Wet rot treatment

UKworkshop.co.uk

Help Support UKworkshop.co.uk:

This site may earn a commission from merchant affiliate links, including eBay, Amazon, and others.

mbartlett99

Established Member
Joined
10 Aug 2010
Messages
893
Reaction score
3
Location
Hitchin, Hertfordshire
Hi,

Just returned from a stint at sea for my darling wife to tell me she thinks there's a problem with the dining room window. She's correct - wet rot has had a good shot at it. I've removed most of the affected wood but the window cill is only lightly affected in a couple of small areas.

So, which products do you recommend for treating the cill and filling the bits that need filling? Also any comments on a good product for preventing before I repaint would be handy.

Oops nearly forgot; can I dry this wood out chemically as its unlikely to be sunny enough after all.

Cheers
 
Sir

You are only a bit down the road from me, so if you want you could come over and I will furnish you with enough to do your window. I use a 2 part epoxy based filler over a resin hardener stuff, mine is branded but I do think it is the same as wickes stuff. It works well; although I do tend to graft in bits of hardwood to replace larger affected areas.
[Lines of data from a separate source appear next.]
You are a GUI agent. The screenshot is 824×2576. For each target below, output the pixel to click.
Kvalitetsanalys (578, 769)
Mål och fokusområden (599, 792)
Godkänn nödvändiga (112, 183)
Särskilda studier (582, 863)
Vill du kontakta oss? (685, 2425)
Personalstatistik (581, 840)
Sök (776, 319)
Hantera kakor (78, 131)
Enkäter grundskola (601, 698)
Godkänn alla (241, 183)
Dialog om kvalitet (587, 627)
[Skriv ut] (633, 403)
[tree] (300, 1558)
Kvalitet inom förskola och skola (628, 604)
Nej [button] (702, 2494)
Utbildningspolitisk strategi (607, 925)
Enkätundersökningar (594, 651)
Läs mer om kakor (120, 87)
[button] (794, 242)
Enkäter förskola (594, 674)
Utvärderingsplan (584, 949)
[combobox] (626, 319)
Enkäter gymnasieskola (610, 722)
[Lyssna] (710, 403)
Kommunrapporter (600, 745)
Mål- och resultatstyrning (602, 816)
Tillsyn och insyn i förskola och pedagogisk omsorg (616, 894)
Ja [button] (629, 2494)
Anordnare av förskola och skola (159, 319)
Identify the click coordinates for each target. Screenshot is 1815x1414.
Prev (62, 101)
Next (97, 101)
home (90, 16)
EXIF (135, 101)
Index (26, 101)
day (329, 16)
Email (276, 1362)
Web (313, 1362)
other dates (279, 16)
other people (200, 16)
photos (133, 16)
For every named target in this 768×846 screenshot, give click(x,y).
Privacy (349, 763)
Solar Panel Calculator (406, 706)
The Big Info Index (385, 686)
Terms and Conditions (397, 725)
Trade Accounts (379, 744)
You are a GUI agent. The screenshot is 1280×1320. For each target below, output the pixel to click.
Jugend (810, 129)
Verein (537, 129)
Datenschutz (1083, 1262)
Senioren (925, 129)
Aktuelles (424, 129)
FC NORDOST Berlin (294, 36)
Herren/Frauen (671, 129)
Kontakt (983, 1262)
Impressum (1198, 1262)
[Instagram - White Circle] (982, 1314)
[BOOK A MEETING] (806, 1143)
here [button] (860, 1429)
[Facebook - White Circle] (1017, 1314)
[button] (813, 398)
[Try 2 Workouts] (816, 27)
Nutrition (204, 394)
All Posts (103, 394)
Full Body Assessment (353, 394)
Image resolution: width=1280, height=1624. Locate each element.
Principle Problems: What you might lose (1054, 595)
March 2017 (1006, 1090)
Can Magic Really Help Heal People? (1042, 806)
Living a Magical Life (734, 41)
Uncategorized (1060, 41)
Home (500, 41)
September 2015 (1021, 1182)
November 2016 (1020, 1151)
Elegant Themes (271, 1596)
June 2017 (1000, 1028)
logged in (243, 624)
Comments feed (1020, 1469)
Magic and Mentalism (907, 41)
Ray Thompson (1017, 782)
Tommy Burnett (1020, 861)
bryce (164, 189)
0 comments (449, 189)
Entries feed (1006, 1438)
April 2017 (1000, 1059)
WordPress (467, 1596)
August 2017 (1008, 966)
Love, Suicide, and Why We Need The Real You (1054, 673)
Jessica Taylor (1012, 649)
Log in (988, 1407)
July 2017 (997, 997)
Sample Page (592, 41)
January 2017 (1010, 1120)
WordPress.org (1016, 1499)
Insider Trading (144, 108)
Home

I have done a lorra lorra windows now, so am getting quite good at 'em, even if I do say so myself. They seem to be lasting well with the formula I use.

The only thing I am considering changing in my method is the use of linseed oil. I have heard great things about linseed oil being used over (?) the paint (?) and am gonna give this a go. Or is it mixed into the paint? Better find out first I guess......

Anyway; the offer stands. PM me if you like and I'll give you the address/tel no'.

Neil
 
Cheers Neil, will probably be giving you a shout - right now it seems that the problem may be a bit more serious than filling and more to do with going to the timber yard :cry:
 
+1 for Neil's method.

I cut out the rotten timber; splice new wood in if necessary (just held in place really - the epoxy 'glues' it solidly) then fill any gaps and apply a coat over the entire cill (as a preventative measure - I took the cill back to bare wood) using the epoxy i.e. fibreglass resin and hardener. I found that adding silicoid additive (or wood flour) thickens the epoxy to a gel which means it doesn't run out of vertical gaps or off of a sloping cill. It can be sanded and painted as normal.

The epoxy used was branded the 'West System' but I'm sure any resin/hardener would do just as well.